The Venetian view constitutes a pictorial genre of extraordinary success, artists such as Canaletto (1697-1768), Francesco Guardi (1712-1793), Michele Marieschi (1710-1743) and Bernardo Bellotto (1721-1780), contributed to creating a true and own collective imaginary of the city. The extraordinary production was destined to satisfy the request of new collectors and refined connoisseurs - above all English; which has the great merit of having favored the development of a genre that broke with the academic figurative tradition. During the first decades of the nineteenth century the spread of these works did not slow down at all and not a few masters continued to paint according to the typical points of view of the previous era. However, we can see how the transition between the two ages led to a search for more modernity through a more marked pictorialism. This can be seen by observing the creations of Giacomo Guardi (1764 - 1835), who was the son and the of Francesco Guardi, although he did not betray the paternal lesson, he tried to renew the pictorial layout, especially when he tried his hand at oil painting. It must also be said that Giacomo did not stop studying the various useful views through graphic notes of considerable detail, and in our case we mention the related drawings now kept in the Correr Museum (Pen, brush, gray and black ink on paper, cm 38.5X52 ; inv.

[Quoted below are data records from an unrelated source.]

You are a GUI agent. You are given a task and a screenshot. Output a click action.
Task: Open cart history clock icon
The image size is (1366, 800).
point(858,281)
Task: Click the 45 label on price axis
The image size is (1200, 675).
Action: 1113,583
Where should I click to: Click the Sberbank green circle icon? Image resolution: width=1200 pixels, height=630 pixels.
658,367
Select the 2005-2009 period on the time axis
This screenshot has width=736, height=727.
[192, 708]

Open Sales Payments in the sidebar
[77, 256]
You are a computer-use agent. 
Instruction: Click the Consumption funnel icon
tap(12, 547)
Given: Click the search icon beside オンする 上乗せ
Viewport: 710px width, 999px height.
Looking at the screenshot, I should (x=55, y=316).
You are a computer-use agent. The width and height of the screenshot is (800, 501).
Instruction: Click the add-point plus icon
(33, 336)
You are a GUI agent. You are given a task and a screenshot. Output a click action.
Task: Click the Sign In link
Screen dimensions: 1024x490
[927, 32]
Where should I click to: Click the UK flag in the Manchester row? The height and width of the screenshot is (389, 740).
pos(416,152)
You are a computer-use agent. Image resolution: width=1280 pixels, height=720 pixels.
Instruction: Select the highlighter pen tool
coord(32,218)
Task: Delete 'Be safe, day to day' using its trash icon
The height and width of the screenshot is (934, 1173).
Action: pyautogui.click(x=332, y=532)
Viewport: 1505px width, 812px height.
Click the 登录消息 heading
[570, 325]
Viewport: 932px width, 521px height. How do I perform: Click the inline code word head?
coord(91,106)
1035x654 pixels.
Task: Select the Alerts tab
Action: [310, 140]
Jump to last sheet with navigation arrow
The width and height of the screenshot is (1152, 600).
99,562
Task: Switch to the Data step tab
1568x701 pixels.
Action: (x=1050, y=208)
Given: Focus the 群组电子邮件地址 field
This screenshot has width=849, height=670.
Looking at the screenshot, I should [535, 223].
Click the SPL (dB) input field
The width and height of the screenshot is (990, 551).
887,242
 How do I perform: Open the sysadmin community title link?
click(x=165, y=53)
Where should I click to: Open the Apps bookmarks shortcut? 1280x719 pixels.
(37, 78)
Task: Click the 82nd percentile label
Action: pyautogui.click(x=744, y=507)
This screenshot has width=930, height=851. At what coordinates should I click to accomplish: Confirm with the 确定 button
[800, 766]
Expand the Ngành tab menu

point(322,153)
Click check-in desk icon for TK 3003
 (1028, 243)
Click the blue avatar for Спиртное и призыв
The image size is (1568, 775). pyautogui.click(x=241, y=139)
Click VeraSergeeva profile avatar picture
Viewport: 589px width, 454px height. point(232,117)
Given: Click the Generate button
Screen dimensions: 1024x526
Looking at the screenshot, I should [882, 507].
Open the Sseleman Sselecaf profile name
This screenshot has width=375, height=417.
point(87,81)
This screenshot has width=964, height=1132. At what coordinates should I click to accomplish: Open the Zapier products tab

No. Cl. III No. 0194; Cl. III No. 0192). However, it remains the philological difficulty of interpreting these leaps of renewal in progress, which on the basis of Tironi and Francesco Guardi attempt to ferry this important figurative memory into a nineteenth-century guise. A little known but very promising figure, if he had not been absent at a young age, he would have been the noble count Roberto Roberti ((Bassano, 1786 - 1817), who was the first pupil of Paroli and Baseggio, then of Canova in Rome, he was also a gifted landscape artist as evidenced by the views of Bassano and Rialto.
Inscription: unsigned.
Technique: oil on cardboard, antique gold-plated frame of turn of 19th century.
Measurements: unframed w. 11 1/4" x h 8 1/4" (29 x 21 cm); framed w 17 1/3" x h 14 1/3" (44 x 36,5 cm).